Ohio State University Extension


C.O.R.N. Newsletter: 2017-33

  1. The outlook for October does include some rain chances finally as expect between Oct. 4-10.

    Author(s): Jim Noel

    September ended warmer and drier across Ohio for the most part. But it was the tail of two months. The first half of September was 5-10 degrees below normal and the second half of the month was 10-15 degrees above normal.

    For October we expect slightly warmer than normal conditions. Confidence is rather high on the temperature outlook. As for rainfall, more and more weather and climate models indicate above normal rainfall but confidence is low on this. Therefore, we expect near normal to slightly below normal rainfall until we see rain on the ground. The good news for wheat planting is there should at least be some rain between Oct. 4-10. If we do not get it then it might not be until almost early November before we turn wetter so let's hope for some rain in the next week.

**Source material**
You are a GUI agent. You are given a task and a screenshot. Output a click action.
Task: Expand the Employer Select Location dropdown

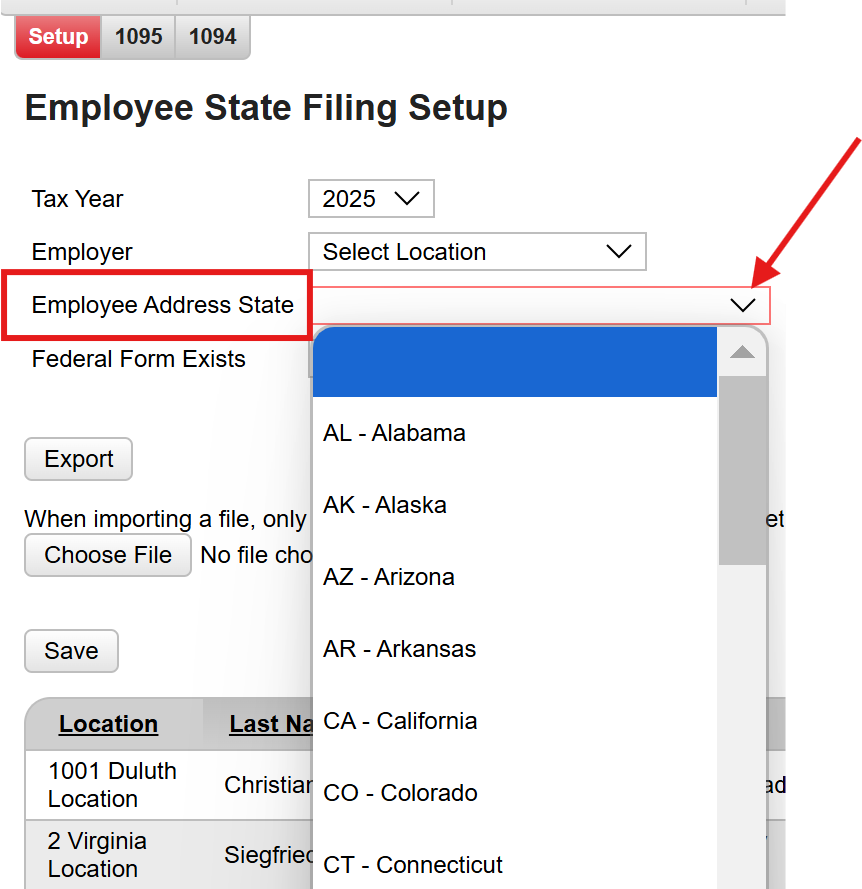[477, 251]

**Exercise directions**
Turn the paragraph of the newsletter excerpt that begins "For October we expect" into a short bulleted list that keeps its main facts. The material above is unrelated to the newsletter excerpt.

**Exercise solution**
- October should be slightly warmer than normal, and confidence in this is fairly high.
- More and more weather and climate models point to above-normal rainfall, but confidence in that is low.
- Until rain actually falls, near-normal to slightly below-normal rainfall is expected.
- For wheat planting, there should be at least some rain between Oct. 4-10.
- If that rain does not come, wetter conditions may not arrive until almost early November.